JOB:
Format the listing below as a Markdown table with two columns, Row and Entry. Give each nonblank line its own numbered row and skip the blank lines.

• • • •

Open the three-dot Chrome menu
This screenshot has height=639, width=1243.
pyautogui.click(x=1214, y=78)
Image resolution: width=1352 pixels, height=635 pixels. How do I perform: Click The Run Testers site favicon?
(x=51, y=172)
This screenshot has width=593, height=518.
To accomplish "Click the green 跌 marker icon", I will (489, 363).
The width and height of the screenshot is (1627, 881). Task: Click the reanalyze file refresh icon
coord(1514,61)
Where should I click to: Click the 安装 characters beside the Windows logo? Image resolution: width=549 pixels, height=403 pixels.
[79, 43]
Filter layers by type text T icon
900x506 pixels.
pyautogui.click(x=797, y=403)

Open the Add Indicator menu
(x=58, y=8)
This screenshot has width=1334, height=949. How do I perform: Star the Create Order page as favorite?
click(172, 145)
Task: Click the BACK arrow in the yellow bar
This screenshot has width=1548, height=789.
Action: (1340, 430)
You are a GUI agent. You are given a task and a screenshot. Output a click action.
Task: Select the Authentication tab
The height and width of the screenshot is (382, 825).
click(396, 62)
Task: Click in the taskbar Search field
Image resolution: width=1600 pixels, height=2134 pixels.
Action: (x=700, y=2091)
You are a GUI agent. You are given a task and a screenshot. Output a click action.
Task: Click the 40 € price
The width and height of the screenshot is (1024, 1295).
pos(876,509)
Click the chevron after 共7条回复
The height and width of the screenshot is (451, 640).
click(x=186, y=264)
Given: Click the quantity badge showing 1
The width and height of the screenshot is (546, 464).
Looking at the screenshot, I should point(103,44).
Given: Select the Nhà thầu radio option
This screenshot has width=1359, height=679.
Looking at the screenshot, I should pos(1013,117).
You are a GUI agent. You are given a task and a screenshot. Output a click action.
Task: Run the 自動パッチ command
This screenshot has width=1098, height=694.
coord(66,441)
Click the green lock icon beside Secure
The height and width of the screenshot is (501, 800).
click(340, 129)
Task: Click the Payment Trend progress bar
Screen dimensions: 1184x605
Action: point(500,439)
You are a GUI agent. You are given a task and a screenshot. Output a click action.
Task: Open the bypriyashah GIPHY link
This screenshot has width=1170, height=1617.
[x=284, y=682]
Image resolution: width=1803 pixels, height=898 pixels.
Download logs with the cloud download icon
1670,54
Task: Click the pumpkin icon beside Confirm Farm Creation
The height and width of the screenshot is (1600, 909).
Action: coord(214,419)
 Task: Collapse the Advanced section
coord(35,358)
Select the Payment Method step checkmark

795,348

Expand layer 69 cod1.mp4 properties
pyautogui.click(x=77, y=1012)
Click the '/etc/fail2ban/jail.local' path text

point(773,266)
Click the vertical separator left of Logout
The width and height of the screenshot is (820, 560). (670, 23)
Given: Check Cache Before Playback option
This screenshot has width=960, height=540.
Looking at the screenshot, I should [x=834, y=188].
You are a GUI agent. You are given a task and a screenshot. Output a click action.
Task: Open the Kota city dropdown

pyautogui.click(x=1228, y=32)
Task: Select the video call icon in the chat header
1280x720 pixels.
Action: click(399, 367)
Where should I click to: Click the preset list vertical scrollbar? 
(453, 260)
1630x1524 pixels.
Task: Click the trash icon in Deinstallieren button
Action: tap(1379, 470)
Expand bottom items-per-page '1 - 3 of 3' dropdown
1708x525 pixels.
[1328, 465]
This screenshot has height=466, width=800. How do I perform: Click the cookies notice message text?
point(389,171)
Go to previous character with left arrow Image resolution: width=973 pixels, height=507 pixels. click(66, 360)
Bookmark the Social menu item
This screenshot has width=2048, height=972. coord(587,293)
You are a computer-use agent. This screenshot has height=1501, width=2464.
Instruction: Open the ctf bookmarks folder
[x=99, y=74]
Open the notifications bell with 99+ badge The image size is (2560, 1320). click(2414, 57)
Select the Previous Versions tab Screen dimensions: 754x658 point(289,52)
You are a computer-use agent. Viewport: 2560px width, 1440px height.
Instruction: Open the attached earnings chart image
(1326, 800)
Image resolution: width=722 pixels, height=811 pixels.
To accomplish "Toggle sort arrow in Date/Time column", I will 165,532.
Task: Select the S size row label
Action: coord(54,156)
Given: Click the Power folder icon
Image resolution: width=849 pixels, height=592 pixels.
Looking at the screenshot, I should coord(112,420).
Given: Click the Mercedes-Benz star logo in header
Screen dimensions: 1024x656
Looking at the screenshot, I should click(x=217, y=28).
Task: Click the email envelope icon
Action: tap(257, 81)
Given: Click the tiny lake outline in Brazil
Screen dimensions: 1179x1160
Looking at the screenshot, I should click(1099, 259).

• • • •

SOLUTION TO THIS PROBLEM:
| Row | Entry |
|---|---|
| 1 | Open the three-dot Chrome menu |
| 2 | This screenshot has height=639, width=1243. |
| 3 | pyautogui.click(x=1214, y=78) |
| 4 | Image resolution: width=1352 pixels, height=635 pixels. How do I perform: Click The Run Testers site favicon? |
| 5 | (x=51, y=172) |
| 6 | This screenshot has width=593, height=518. |
| 7 | To accomplish "Click the green 跌 marker icon", I will (489, 363). |
| 8 | The width and height of the screenshot is (1627, 881). Task: Click the reanalyze file refresh icon |
| 9 | coord(1514,61) |
| 10 | Where should I click to: Click the 安装 characters beside the Windows logo? Image resolution: width=549 pixels, height=403 pixels. |
| 11 | [79, 43] |
| 12 | Filter layers by type text T icon |
| 13 | 900x506 pixels. |
| 14 | pyautogui.click(x=797, y=403) |
| 15 | Open the Add Indicator menu |
| 16 | (x=58, y=8) |
| 17 | This screenshot has width=1334, height=949. How do I perform: Star the Create Order page as favorite? |
| 18 | click(172, 145) |
| 19 | Task: Click the BACK arrow in the yellow bar |
| 20 | This screenshot has width=1548, height=789. |
| 21 | Action: (1340, 430) |
| 22 | You are a GUI agent. You are given a task and a screenshot. Output a click action. |
| 23 | Task: Select the Authentication tab |
| 24 | The height and width of the screenshot is (382, 825). |
| 25 | click(396, 62) |
| 26 | Task: Click in the taskbar Search field |
| 27 | Image resolution: width=1600 pixels, height=2134 pixels. |
| 28 | Action: (x=700, y=2091) |
| 29 | You are a GUI agent. You are given a task and a screenshot. Output a click action. |
| 30 | Task: Click the 40 € price |
| 31 | The width and height of the screenshot is (1024, 1295). |
| 32 | pos(876,509) |
| 33 | Click the chevron after 共7条回复 |
| 34 | The height and width of the screenshot is (451, 640). |
| 35 | click(x=186, y=264) |
| 36 | Given: Click the quantity badge showing 1 |
| 37 | The width and height of the screenshot is (546, 464). |
| 38 | Looking at the screenshot, I should point(103,44). |
| 39 | Given: Select the Nhà thầu radio option |
| 40 | This screenshot has width=1359, height=679. |
| 41 | Looking at the screenshot, I should pos(1013,117). |
| 42 | You are a GUI agent. You are given a task and a screenshot. Output a click action. |
| 43 | Task: Run the 自動パッチ command |
| 44 | This screenshot has width=1098, height=694. |
| 45 | coord(66,441) |
| 46 | Click the green lock icon beside Secure |
| 47 | The height and width of the screenshot is (501, 800). |
| 48 | click(340, 129) |
| 49 | Task: Click the Payment Trend progress bar |
| 50 | Screen dimensions: 1184x605 |
| 51 | Action: point(500,439) |
| 52 | You are a GUI agent. You are given a task and a screenshot. Output a click action. |
| 53 | Task: Open the bypriyashah GIPHY link |
| 54 | This screenshot has width=1170, height=1617. |
| 55 | [x=284, y=682] |
| 56 | Image resolution: width=1803 pixels, height=898 pixels. |
| 57 | Download logs with the cloud download icon |
| 58 | 1670,54 |
| 59 | Task: Click the pumpkin icon beside Confirm Farm Creation |
| 60 | The height and width of the screenshot is (1600, 909). |
| 61 | Action: coord(214,419) |
| 62 |  Task: Collapse the Advanced section |
| 63 | coord(35,358) |
| 64 | Select the Payment Method step checkmark |
| 65 | 795,348 |
| 66 | Expand layer 69 cod1.mp4 properties |
| 67 | pyautogui.click(x=77, y=1012) |
| 68 | Click the '/etc/fail2ban/jail.local' path text |
| 69 | point(773,266) |
| 70 | Click the vertical separator left of Logout |
| 71 | The width and height of the screenshot is (820, 560). (670, 23) |
| 72 | Given: Check Cache Before Playback option |
| 73 | This screenshot has width=960, height=540. |
| 74 | Looking at the screenshot, I should [x=834, y=188]. |
| 75 | You are a GUI agent. You are given a task and a screenshot. Output a click action. |
| 76 | Task: Open the Kota city dropdown |
| 77 | pyautogui.click(x=1228, y=32) |
| 78 | Task: Select the video call icon in the chat header |
| 79 | 1280x720 pixels. |
| 80 | Action: click(399, 367) |
| 81 | Where should I click to: Click the preset list vertical scrollbar?  |
| 82 | (453, 260) |
| 83 | 1630x1524 pixels. |
| 84 | Task: Click the trash icon in Deinstallieren button |
| 85 | Action: tap(1379, 470) |
| 86 | Expand bottom items-per-page '1 - 3 of 3' dropdown |
| 87 | 1708x525 pixels. |
| 88 | [1328, 465] |
| 89 | This screenshot has height=466, width=800. How do I perform: Click the cookies notice message text? |
| 90 | point(389,171) |
| 91 | Go to previous character with left arrow Image resolution: width=973 pixels, height=507 pixels. click(66, 360) |
| 92 | Bookmark the Social menu item |
| 93 | This screenshot has width=2048, height=972. coord(587,293) |
| 94 | You are a computer-use agent. This screenshot has height=1501, width=2464. |
| 95 | Instruction: Open the ctf bookmarks folder |
| 96 | [x=99, y=74] |
| 97 | Open the notifications bell with 99+ badge The image size is (2560, 1320). click(2414, 57) |
| 98 | Select the Previous Versions tab Screen dimensions: 754x658 point(289,52) |
| 99 | You are a computer-use agent. Viewport: 2560px width, 1440px height. |
| 100 | Instruction: Open the attached earnings chart image |
| 101 | (1326, 800) |
| 102 | Image resolution: width=722 pixels, height=811 pixels. |
| 103 | To accomplish "Toggle sort arrow in Date/Time column", I will 165,532. |
| 104 | Task: Select the S size row label |
| 105 | Action: coord(54,156) |
| 106 | Given: Click the Power folder icon |
| 107 | Image resolution: width=849 pixels, height=592 pixels. |
| 108 | Looking at the screenshot, I should coord(112,420). |
| 109 | Given: Click the Mercedes-Benz star logo in header |
| 110 | Screen dimensions: 1024x656 |
| 111 | Looking at the screenshot, I should click(x=217, y=28). |
| 112 | Task: Click the email envelope icon |
| 113 | Action: tap(257, 81) |
| 114 | Given: Click the tiny lake outline in Brazil |
| 115 | Screen dimensions: 1179x1160 |
| 116 | Looking at the screenshot, I should click(1099, 259). |